Everything from the first line of the entries through the line containing "Select the Both" is to be retyped exactly, and nothing beyond it.

________

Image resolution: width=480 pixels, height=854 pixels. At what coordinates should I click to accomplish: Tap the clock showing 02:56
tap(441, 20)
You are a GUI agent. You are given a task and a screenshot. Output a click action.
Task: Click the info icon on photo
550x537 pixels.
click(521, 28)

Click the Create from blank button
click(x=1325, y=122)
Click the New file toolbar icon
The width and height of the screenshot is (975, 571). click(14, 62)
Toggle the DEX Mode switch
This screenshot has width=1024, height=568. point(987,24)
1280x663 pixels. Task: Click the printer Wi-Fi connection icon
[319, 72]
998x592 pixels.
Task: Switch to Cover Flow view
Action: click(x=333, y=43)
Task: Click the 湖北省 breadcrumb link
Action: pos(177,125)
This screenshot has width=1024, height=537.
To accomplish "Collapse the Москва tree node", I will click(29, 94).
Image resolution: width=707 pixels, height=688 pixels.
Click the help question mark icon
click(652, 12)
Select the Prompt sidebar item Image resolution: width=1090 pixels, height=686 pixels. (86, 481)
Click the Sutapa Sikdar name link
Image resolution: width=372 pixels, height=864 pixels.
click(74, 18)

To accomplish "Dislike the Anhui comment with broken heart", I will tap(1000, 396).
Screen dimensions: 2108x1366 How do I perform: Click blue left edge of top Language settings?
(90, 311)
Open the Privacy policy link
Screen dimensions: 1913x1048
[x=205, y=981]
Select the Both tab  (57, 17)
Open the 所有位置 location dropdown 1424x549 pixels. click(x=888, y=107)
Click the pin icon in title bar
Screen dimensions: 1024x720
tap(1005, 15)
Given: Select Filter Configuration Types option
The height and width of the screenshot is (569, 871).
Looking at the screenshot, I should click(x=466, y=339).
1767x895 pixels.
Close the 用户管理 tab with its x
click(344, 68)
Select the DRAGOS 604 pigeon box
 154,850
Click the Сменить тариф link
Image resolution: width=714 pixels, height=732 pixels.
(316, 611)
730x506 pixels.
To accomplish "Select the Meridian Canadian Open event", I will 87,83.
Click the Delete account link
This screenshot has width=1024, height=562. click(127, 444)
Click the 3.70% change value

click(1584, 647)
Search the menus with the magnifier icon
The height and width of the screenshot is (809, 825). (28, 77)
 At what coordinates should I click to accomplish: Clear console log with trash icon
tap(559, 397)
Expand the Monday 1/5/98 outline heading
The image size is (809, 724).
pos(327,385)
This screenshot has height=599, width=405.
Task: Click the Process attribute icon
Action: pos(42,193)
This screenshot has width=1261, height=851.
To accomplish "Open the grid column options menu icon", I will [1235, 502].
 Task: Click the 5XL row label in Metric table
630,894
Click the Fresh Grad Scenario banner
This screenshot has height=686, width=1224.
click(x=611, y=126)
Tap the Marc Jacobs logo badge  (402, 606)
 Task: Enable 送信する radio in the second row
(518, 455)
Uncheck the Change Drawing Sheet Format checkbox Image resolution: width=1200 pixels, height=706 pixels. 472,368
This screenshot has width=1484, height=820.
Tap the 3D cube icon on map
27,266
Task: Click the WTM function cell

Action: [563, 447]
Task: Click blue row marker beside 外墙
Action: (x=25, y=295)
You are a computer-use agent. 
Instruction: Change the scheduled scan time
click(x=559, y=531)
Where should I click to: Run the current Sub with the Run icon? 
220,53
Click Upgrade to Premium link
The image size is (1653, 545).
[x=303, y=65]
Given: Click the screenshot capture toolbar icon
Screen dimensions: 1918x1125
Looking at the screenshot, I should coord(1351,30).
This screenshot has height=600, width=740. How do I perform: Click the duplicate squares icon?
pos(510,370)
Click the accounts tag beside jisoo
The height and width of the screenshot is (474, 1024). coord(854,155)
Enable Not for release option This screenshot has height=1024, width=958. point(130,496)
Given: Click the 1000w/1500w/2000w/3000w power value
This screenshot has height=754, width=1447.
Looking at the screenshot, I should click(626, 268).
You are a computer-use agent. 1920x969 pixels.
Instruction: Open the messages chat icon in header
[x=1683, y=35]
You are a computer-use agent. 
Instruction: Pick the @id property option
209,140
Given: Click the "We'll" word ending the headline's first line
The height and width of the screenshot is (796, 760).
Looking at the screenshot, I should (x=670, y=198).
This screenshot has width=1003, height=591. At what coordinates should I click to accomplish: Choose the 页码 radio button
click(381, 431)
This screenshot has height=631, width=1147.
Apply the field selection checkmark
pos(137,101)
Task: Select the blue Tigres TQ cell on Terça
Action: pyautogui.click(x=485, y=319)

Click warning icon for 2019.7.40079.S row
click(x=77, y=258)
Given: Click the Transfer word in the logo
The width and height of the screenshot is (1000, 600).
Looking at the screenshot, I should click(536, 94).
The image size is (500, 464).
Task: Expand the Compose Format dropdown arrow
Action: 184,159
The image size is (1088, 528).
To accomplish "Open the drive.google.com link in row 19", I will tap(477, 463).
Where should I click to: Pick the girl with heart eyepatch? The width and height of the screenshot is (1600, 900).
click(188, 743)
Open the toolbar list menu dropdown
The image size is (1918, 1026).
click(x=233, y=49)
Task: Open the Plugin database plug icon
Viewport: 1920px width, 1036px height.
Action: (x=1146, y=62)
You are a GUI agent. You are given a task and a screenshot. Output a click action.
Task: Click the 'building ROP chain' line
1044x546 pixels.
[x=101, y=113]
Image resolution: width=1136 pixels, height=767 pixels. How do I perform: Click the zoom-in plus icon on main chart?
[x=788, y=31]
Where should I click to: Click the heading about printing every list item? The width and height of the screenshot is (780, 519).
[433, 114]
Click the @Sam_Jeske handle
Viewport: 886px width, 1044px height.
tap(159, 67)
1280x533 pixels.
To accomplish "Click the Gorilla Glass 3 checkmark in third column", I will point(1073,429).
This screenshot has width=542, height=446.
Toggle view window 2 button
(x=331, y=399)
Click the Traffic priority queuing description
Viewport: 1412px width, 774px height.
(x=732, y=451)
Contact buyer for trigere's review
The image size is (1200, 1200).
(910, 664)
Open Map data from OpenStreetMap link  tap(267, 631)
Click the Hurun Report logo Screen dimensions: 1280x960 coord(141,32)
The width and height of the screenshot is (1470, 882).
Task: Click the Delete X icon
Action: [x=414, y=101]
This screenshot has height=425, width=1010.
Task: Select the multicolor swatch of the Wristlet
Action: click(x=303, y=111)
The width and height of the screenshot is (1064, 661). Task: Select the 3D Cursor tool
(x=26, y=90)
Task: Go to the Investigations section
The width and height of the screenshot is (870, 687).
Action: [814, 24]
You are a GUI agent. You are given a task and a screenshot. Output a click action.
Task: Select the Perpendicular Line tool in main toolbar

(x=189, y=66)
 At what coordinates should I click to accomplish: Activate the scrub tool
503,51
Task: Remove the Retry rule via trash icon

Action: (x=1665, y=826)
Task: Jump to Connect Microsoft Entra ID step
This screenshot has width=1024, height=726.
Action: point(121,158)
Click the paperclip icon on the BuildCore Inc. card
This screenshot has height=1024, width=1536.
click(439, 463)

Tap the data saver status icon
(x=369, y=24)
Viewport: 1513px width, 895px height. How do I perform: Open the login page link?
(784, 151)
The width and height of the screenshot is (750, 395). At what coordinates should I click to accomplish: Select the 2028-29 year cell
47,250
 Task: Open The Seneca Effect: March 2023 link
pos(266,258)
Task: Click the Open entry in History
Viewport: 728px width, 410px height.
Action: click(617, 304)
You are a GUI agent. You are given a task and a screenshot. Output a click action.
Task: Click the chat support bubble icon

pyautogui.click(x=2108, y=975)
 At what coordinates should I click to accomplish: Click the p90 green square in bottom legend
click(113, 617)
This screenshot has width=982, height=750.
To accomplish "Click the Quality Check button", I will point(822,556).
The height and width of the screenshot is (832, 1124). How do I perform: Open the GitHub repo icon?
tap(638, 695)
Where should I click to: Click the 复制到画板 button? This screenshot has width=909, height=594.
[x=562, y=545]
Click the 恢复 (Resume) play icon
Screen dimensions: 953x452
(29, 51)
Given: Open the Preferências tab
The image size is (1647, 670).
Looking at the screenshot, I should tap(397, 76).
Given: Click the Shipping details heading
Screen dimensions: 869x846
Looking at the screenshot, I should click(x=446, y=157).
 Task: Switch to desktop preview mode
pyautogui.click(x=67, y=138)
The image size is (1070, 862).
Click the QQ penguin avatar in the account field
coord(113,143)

________

■ Finished task ■
Image resolution: width=480 pixels, height=854 pixels. At what coordinates should I click to accomplish: Tap the clock showing 02:56
tap(441, 20)
You are a GUI agent. You are given a task and a screenshot. Output a click action.
Task: Click the info icon on photo
550x537 pixels.
click(521, 28)

Click the Create from blank button
click(x=1325, y=122)
Click the New file toolbar icon
The width and height of the screenshot is (975, 571). click(14, 62)
Toggle the DEX Mode switch
This screenshot has width=1024, height=568. point(987,24)
1280x663 pixels. Task: Click the printer Wi-Fi connection icon
[319, 72]
998x592 pixels.
Task: Switch to Cover Flow view
Action: click(x=333, y=43)
Task: Click the 湖北省 breadcrumb link
Action: pos(177,125)
This screenshot has width=1024, height=537.
To accomplish "Collapse the Москва tree node", I will click(29, 94).
Image resolution: width=707 pixels, height=688 pixels.
Click the help question mark icon
click(652, 12)
Select the Prompt sidebar item Image resolution: width=1090 pixels, height=686 pixels. (86, 481)
Click the Sutapa Sikdar name link
Image resolution: width=372 pixels, height=864 pixels.
click(74, 18)

To accomplish "Dislike the Anhui comment with broken heart", I will tap(1000, 396).
Screen dimensions: 2108x1366 How do I perform: Click blue left edge of top Language settings?
(90, 311)
Open the Privacy policy link
Screen dimensions: 1913x1048
[x=205, y=981]
Select the Both tab  (57, 17)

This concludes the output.